No sé hasta qué punto será acertado eso de haber responsabilizado al sector hostelero de la propagación de un virus que nos sigue minando, pues si bien es cierto que bares, restaurantes, cafeterías y hoteles son lugares de reunión, también lo es que muchos de estos establecimientos han hecho lo posible por adecuar su realidad a los protocolos que (se supone) minimizan los contagios. Lo más curioso de todo es que todavía no existe ningún estudio riguroso que diga que es más probable pillar el virus en una discoteca que en una mercería. Pequeñas cosas que me hacen pensar que realmente los que nos gobiernan siguen sin tener ni la más mínima idea de nada y que sólo buscan culpables a los que endosarle el muerto de una crisis que no saben gestionar para, de paso, afianzar esa opinión pública española cainita y puritana que sabe tiznarse de solidaridad y sacrificio cuando le conviene. Queridos monstruos, la hostelería ha pagado el pato esta navidad.
Algo similar ocurrió con los gimnasios, con las bibliotecas o los centros de enseñanza, lugares donde acude mucha gente todos los días, pero que con el paso de los meses han demostrado que la pandemia no se ha gestado ni intensificado en ellos (se podrían contar con los dedos de las manos los positivos que hemos tenido en mi centro durante los últimos tres meses).
Y así, con los bares cerrados a cal y canto hemos pasado las fiestas de casa en casa, de seis en seis o de diez en diez. Familia directa, allegados, grupos burbuja o núcleos convivientes. Da igual cómo los llamen pero el caso es que hemos estado juntos y revueltos, una proximidad que, aunque en la mayoría de los casos sea consentida y no tenga nada que ver con la culpabilidad (la libertad debe estar por encima de todo, ¡que ya somos mayorcitos...!), ha ocasionado muchos disgustos, pues con la euforia nos despendolamos y no es tanto el control que creemos tener sobre nuestro modus operandi.
Que ya sabemos cómo se las gastan las visitas. Que llegado el momento, cada uno toma lo ajeno como suyo y se dedica a las torpezas, las trastadas, los oprobios y las casualidades, algo por lo que merece plantearse si en la hostelería, los colegios o los gimnasios hacemos de las nuestras con menos soltura (¡Contró, contró!) y estamos más seguros de lo que nos cuentan.
Y si no han tenido bastante sobre convites e invitados, les dejo con un libro estupendo de la editorial Galimatazo.

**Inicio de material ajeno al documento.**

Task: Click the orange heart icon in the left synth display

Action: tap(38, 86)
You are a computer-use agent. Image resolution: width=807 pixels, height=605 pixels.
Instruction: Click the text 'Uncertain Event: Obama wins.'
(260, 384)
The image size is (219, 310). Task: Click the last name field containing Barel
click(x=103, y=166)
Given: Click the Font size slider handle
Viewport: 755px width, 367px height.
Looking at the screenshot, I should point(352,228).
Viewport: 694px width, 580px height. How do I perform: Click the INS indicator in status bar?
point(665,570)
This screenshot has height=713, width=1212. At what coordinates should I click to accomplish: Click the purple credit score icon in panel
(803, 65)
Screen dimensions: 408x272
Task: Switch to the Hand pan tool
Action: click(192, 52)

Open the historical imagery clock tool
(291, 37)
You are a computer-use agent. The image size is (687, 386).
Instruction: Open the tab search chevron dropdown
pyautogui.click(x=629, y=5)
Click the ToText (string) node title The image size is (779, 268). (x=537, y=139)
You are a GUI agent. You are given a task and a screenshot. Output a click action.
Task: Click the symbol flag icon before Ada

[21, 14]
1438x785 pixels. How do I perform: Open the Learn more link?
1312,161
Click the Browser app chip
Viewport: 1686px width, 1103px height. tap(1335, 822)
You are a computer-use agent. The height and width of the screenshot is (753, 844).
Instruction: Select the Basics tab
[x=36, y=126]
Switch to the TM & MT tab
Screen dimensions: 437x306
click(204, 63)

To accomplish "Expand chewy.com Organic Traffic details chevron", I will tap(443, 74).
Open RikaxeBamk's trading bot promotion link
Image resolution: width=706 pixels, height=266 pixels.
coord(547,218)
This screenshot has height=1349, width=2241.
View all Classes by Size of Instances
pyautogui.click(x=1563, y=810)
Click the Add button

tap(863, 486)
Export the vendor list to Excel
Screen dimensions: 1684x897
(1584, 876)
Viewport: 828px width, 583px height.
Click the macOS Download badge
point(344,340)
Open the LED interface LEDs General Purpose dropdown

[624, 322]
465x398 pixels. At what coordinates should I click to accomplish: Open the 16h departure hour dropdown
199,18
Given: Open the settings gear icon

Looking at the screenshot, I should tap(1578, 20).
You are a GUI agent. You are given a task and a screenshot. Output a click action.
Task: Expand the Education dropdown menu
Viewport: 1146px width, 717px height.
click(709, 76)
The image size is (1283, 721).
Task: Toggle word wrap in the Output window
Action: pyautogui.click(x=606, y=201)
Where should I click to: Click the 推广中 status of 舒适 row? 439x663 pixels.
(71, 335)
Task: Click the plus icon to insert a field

La visita, con Marisa López Soria a la pluma y Alejandro Galindo a los pinceles -un tándem que nos ha dado muy buenos títulos-, además de hablarnos de los conflictos que surgen entre anfitriones y visitantes, se adentra en el universo del nonsense y el juego lingüístico.
A Globito no se le ocurre otra cosa que zamparse en casa de sus amigos con un leoncito. Así pasa, que, como cualquier cachorro, se entretiene armando la de San Quintín mientras ellos se hinchan a chocolate con churros. Con tanto alboroto aparecen los Tremendos, que como su propio nombre indica, son muy serios y con muchas leyes (imagínense el percal…), pero ¡menos mal que están las Paplinias para deshacer el entuerto!
Haciendo un símil con Cronopios, Famas y Esperanzas, los célebres personajes de Cortázar, López Soria, homenajea a la literatura de lo absurdo sirviéndose de esa dualidad gris-luminoso tan utilizada en personajes de la literatura infantil y propinándole un toque de humor y ternura. Si a ello añadimos los colores cálidos de las sutiles aguadas de Galindo (que también aprovecha la coyuntura para hacer guiños a la obra de Seurat), se contrarresta ese sabor amargo que cabría esperar de una narración sobre grescas y choques de intereses.
Lo dicho. Tengan cuidado con las visitas, que además de buenos mosqueos, podemos pillar el COVID.